**Given problem A:**
In the review comments on Sections 6.2 through 7.2, why does the reviewer say the sender descriptor or flow descriptor in the Notify message is useful? Answer in one to three sentences.
**Given problem B:**
According to the review comments on Sections 6.2 through 7.2, what does the reviewer think the phrase "send a Notify message reliably" presumably means?
**Given problem C:**
Resume the review comments on Sections 6.2 through 7.2 from the point where they stop.

**Page excerpt:**
— BEGIN —

I see no definition of a "Notify Ack message" in RFC3473 (in any section).
I am worried that you are confusing the Ack message with a new procedure requiring a handshake of Notify messages.
===
Section 6.2
        1. If an end-node (A or D) detects the failure of the working 
           LSP (or a degradation of signal quality over the working 
           LSP) or receives a Notify message including its SESSION 
           object within the <upstream/downstream session list> (see 
           [RFC3473]), it MUST begin receiving on the protecting LSP 
Note that the sender descriptor or flow descriptor is also present in the Notify and this will considerably help resolve ambiguities and race conditions since it identifies the LSP.
===
Section 6.2
        1. If an end-node (A or D) detects the failure of the working 
           LSP (or a degradation of signal quality over the working 
           LSP) or receives a Notify message including its SESSION 
           object within the <upstream/downstream session list> (see 
           [RFC3473]), it MUST begin receiving on the protecting LSP 
I don't think the receipt of a Notify message is sufficient, per se. I think the error code and value need to indicate a problem with the LSP.
===
Section 6.2
        1. If an end-node (A or D) detects the failure of the working 
           LSP (or a degradation of signal quality over the working 
           LSP) or receives a Notify message including its SESSION 
           object within the <upstream/downstream session list> (see 
           [RFC3473]), it MUST begin receiving on the protecting LSP 
           and send a Notify message reliably to the other end-node (D 
           or A, respectively).
"...send a Notify message reliably" will certainly be misunderstood.
You presumably mean "...send a Notify message including the Message_ID object".
===
Section 6.2
        2. Upon receipt of the switchover message, the end-node 
           (D or A, respectively) MUST begin receiving from the 
           protection LSP and send a (Notify) Ack message to the other 
           end-node (A or D, respectively) using reliable message 
           delivery (see [RFC2961]).
While this clarifies the use of Ack rather than Notify Ack (not sure why you need to include "(Notify)") it is now confused about the delivery of the Ack message. How do we achieve reliable delivery of an Ack message?!
===
Section 7
   Although the resources for the protecting LSP are pre-allocated,
   preemptable traffic may be carried end-to-end using this LSP (i.e.
   the protecting LSP is capable of carrying extra-traffic) with the
   caveat that this traffic will be preempted if the working LSP fails.
Do you mean that the extra traffic is carried "using this LSP" or "using some or all of the resources assigned to this LSP"?
===
Section 7
   Also, if extra-traffic is carried over the protecting LSP, the
   corresponding end-nodes may be notified of the failure in order to
   complete the switchover. 
I think this is "end-nodes may need to be notified"
===
Section 7.2
   To co-ordinate the switchover between end-points, an end-to-end
   switchover request is needed such that the affected LSP(s) are moved
   to the protecting LSP.

— END —

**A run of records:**
— BEGIN —

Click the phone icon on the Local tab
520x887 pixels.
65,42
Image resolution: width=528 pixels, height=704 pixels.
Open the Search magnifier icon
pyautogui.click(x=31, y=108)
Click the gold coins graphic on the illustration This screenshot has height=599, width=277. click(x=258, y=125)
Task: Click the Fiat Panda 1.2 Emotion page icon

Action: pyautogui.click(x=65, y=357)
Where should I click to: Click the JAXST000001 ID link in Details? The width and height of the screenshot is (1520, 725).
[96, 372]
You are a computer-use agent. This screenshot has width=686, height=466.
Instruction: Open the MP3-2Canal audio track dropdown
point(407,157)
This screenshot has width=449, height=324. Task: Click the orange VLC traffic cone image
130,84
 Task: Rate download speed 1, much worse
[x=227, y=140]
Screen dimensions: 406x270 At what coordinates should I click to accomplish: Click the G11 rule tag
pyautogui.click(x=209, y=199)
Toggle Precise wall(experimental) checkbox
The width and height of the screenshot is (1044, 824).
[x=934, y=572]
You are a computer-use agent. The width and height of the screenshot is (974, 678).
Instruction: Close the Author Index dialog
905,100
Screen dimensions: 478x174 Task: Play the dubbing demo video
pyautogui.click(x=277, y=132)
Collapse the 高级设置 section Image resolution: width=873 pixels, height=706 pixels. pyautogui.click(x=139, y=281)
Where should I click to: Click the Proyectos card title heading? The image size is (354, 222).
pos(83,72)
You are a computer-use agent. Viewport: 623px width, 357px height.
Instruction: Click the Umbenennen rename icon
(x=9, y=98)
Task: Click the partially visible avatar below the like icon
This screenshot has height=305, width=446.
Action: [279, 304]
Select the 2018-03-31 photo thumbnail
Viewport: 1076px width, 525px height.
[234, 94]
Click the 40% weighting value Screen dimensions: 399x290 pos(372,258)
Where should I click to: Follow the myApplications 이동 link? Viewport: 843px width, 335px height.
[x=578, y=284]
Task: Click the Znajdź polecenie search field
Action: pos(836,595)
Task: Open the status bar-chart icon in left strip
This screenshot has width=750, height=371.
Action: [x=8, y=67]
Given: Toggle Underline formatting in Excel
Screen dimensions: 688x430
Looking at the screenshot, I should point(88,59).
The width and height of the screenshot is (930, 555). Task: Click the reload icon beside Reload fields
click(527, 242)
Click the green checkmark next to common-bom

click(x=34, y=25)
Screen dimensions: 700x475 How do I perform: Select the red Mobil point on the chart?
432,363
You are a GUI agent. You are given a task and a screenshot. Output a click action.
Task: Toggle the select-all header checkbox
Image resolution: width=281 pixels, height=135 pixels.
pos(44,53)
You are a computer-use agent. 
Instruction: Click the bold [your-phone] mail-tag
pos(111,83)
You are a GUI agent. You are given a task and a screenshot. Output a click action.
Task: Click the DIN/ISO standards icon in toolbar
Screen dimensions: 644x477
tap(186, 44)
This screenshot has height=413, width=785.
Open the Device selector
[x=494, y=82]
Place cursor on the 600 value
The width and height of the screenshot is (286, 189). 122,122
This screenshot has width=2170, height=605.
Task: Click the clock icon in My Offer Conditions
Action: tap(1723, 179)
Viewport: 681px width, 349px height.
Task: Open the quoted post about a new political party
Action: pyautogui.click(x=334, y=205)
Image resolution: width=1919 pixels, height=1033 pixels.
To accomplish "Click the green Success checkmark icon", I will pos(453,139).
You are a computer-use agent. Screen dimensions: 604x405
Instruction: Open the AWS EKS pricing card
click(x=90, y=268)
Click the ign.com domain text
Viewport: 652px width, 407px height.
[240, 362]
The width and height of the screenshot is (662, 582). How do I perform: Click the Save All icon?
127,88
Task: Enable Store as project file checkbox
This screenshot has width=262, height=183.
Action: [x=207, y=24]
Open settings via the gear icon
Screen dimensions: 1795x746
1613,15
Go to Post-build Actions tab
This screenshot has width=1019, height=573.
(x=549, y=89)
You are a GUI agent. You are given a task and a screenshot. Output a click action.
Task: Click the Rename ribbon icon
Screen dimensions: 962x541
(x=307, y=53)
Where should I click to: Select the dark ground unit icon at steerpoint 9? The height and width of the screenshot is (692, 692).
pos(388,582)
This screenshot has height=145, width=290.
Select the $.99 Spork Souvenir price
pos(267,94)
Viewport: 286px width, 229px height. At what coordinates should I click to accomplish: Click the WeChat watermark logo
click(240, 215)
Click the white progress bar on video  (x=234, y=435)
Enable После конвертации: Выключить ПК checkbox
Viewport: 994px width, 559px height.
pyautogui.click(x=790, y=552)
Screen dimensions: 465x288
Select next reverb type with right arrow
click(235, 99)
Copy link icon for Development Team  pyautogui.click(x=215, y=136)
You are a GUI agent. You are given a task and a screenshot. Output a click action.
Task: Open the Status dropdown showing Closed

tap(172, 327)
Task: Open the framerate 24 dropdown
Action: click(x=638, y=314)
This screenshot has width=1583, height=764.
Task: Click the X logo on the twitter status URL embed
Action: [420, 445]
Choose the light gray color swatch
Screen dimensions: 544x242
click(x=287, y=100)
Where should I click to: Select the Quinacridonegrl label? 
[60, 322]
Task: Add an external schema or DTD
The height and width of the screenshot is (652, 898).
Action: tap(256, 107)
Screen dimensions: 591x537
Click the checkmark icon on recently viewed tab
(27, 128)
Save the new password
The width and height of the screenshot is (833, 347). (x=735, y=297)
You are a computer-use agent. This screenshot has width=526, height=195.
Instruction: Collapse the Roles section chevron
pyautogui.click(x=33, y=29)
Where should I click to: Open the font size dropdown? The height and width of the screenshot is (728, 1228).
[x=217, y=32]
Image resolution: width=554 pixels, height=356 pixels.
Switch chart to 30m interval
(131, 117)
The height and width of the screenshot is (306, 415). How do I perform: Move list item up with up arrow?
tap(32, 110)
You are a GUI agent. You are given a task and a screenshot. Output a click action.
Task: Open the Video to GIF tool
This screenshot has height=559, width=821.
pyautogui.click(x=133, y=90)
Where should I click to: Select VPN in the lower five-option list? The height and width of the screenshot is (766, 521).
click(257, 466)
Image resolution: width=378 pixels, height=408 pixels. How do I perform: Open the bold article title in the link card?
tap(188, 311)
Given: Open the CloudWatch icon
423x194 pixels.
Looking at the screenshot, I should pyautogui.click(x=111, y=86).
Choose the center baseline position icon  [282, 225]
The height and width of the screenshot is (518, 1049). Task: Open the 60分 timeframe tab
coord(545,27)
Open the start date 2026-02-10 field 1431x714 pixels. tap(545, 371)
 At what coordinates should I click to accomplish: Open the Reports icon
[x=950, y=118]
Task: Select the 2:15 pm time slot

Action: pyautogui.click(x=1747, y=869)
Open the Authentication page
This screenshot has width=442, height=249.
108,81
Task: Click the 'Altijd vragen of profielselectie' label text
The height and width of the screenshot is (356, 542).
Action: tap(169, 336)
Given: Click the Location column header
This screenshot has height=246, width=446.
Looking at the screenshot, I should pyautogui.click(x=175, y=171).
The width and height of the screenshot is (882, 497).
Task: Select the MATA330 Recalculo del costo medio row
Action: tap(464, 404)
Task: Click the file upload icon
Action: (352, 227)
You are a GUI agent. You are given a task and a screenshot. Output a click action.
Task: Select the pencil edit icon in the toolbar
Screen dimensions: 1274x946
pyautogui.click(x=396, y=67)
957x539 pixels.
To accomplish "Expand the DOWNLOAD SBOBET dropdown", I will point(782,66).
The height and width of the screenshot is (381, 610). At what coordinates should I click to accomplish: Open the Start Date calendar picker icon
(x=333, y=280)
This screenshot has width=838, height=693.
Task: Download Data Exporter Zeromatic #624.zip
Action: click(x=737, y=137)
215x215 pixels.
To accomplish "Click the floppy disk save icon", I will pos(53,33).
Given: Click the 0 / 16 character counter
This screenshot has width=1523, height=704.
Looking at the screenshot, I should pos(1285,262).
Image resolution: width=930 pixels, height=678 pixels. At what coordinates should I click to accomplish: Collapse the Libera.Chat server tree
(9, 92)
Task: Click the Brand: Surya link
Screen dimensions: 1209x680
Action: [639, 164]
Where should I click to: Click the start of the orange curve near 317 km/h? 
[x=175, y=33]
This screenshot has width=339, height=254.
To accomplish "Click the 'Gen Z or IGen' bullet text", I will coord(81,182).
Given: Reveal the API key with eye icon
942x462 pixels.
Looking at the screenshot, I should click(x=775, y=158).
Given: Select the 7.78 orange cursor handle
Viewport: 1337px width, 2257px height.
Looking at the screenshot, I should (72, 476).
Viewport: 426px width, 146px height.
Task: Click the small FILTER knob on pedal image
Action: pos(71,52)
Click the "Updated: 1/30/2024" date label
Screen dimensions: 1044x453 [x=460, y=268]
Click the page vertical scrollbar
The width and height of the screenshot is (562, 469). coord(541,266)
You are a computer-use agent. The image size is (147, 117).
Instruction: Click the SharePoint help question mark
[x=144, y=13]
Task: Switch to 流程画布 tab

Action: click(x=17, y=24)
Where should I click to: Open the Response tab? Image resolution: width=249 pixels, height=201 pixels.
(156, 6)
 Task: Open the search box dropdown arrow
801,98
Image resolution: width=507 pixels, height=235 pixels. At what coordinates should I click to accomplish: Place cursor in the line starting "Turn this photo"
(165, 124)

— END —

**Answer A:**
The reviewer says that the sender descriptor or flow descriptor is also present in the Notify message, and this considerably helps resolve ambiguities and race conditions because it identifies the LSP.

**Answer B:**
The reviewer thinks it presumably means "...send a Notify message including the Message_ID object."

**Answer C:**
In what way may there be more than one affected LSP moved to a single protecting LSP?
===
Section 7.2
   This operation may be done using a Notify message exchange with a
   new Error Code indicating "(Working) LSP Failure (Switchover
   Request)". The Notify Ack message MUST be sent to confirm the
   reception of the Notify message. 
All of the same comments as for section 6.2.
Also:
- Why do you say "may be done"?
- Is this the same error code as in 6.2? (the text is slightly different)
=== 
Section 7.3
OLD
   provisioned protecting LSP is resource-disjoint LSP from the N
NEW
   provisioned protecting LSP is resource-disjoint from the N
===
Section 7.3
Can you highlight that the N working LSPs are all between the same pair of end points.
===
Section 8
OLD
   this does not mean that the corresponding resources can not used by
NEW
   this does not mean that the corresponding resources can not be used by
===
Section 8
   To make bandwidth pre-reserved for a protecting (but not activated)
   LSP, available for extra traffic this bandwidth could be included in
   the advertised Unreserved Bandwidth at priority lower (means
   numerically higher) than the Setup Priority of the protecting LSP.
This feels like it should be the Holding Priority. That is, the Setup Priority was only important for how it could displace pre-existing LSPs.
===
Section 8.3
OLD
   From [GMPLS-ARCH], the secondary LSP is setup with resource pre-
NEW
   From [RFC3945], the secondary LSP is setup with resource pre-
===
Section 9
OLD
   plane) a specific protecting LSP instantiated during the (pre-
   )provisioning phase. This requires restoration signaling along the 
NEW
   plane) a specific protecting LSP instantiated during the (pre-)
   provisioning phase. This requires restoration signaling along the
===
Section 9
   resource sharing), the LSPs must have the same Session Ids, but the
   Session Id includes the target (egress) IP address. These addresses
2xs/Id/ID/
Suggest a search for "id"
===
Section 9.3
OLD
   From [GMPLS-ARCH], the secondary LSP is setup with resource pre-
NEW
   From [RFC3945], the secondary LSP is setup with resource pre-
===
Section 10
OLD
   activated. Additional condition raises from mis-connection avoidance
NEW
   activated. An additional condition arises from mis-connection avoidance
===
Section 10
OLD
   Note that step 1 may cause alarms to be raised for the pre-empted
   LSP. If alarm suppression is desired the pre-empting node MAY expand
   before applying step 1 act as follows.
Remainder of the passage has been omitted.